PROBLEM DESCRIPTION → Copy out every one of the following items word for word, keeping each line as it is.

-- start DATA FOR PROCESSING --

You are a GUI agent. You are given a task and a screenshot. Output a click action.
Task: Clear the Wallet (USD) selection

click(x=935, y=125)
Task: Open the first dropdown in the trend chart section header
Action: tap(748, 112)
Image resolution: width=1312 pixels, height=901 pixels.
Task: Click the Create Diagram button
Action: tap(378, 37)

-- end DATA FOR PROCESSING --

SOLUTION TO THE EXERCISE →
You are a GUI agent. You are given a task and a screenshot. Output a click action.
Task: Clear the Wallet (USD) selection

click(x=935, y=125)
Task: Open the first dropdown in the trend chart section header
Action: tap(748, 112)
Image resolution: width=1312 pixels, height=901 pixels.
Task: Click the Create Diagram button
Action: tap(378, 37)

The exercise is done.